Turkish Circumcision

Age: 21

Text:

“When I was getting circumcision, all the people was watching me, actually. If I remember, I was in my parents room and a doctor came, and he started, doing a circumcision, to me – actually, that day, my grandpa. called me like my grandpa was over there. They give me a shot to my balls, like local anaesthesia, and I was six, and I remember I didn’t feel anything there, you know. And I was like, freaking out. And I escaped from the house. I started running, and my grandpa catch me, and he told me that, ‘hey, you’re not gonna do it right now. They’re gonna do it in the army. They’re gonna do it in the military, and they do it with the axe, when you’re 20.’ I was like, what? I’m like, I was so scared, you know, I’m like, ‘Okay, I should go back, I guess.’ Because I was so scared. In Turkey, military is mandatory, you don’t have a choice. I was like, forcing, and I went back, and I just made them do it. And as I said, I was like, six, – I have a video too. When I was getting a circumcision, and my aunts were coming in the room, my uncles were coming in the room, you know, they were just watching me. I’m like, and I didn’t know that much, you know, what’s going on. I remember, we do have food and stuff. People is coming more like our inner circle people, like Inner Inner Circle family. They come in and they eat some stuff, you know, and be celebrating that in the hall, in the home, too.”

Context:

“I didn’t know if it’s, like, very important thing, you know, and I didn’t know that much, but I knew that for my grandpa, for example, it was very important”

Analysis: 

This account of the Turkish sünnet (circumcision) ritual, emphasizes both its emotional weight and its communal significance. The informant’s memory blends fear, confusion, and performance, as the procedure becomes not only a medical event but a public spectacle within the family home. The presence of relatives, the filming of the moment, and the celebratory food all reflect the integration of private bodily transformation with familial observation and tradition. His grandfather’s comment—framing circumcision as a necessary precursor to avoid a harsher military version—reflects how elders use symbolic threats and traditional authority to uphold cultural rites.
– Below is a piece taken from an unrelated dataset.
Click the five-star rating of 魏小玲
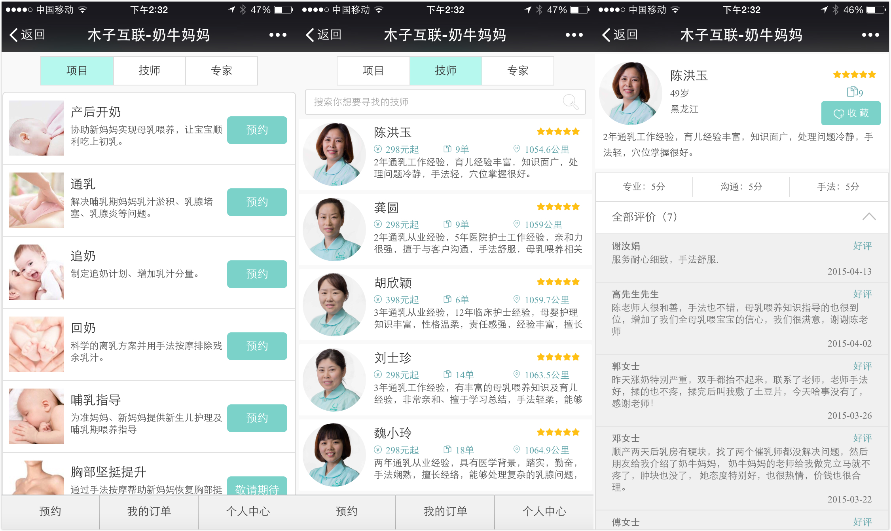 click(x=558, y=432)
While the child at the center doesn’t fully understand the ritual’s meaning, he perceives its importance through the seriousness with which his elders treat it. 

Turkish Blood apotropaic – protection for car

Age: 21

Text:

“So what we do is, when we buy a car, usually, or when you buy a new thing, something new, it’s kind of brutal, but what they do usually it’s either chicken or like, sheep or something. They cut it and they put the blood in the front of the car, in the hood. They think it’s protected, like, the car, you know. It’s not religious. It’s just like a turkey. It’s just a Turkish thing.”

Context:

This custom seems to stem from animal sacrifice, though the informant insisted the practice today is just a “Turkish thing” and isn’t religious. According to him, this superstition/practice isn’t very popular with young people. 

Analysis:

The blood in this custom functions as an apotropaic, meant to protect a new object. Cars in this example carry special weight because they are very expensive in Turkey, around 2-3 times that in America, so it is a big life shift to purchase one. Though people are distancing themselves from the practice or original belief (first from Islamic tradition, then young people from older superstition) they still perform it.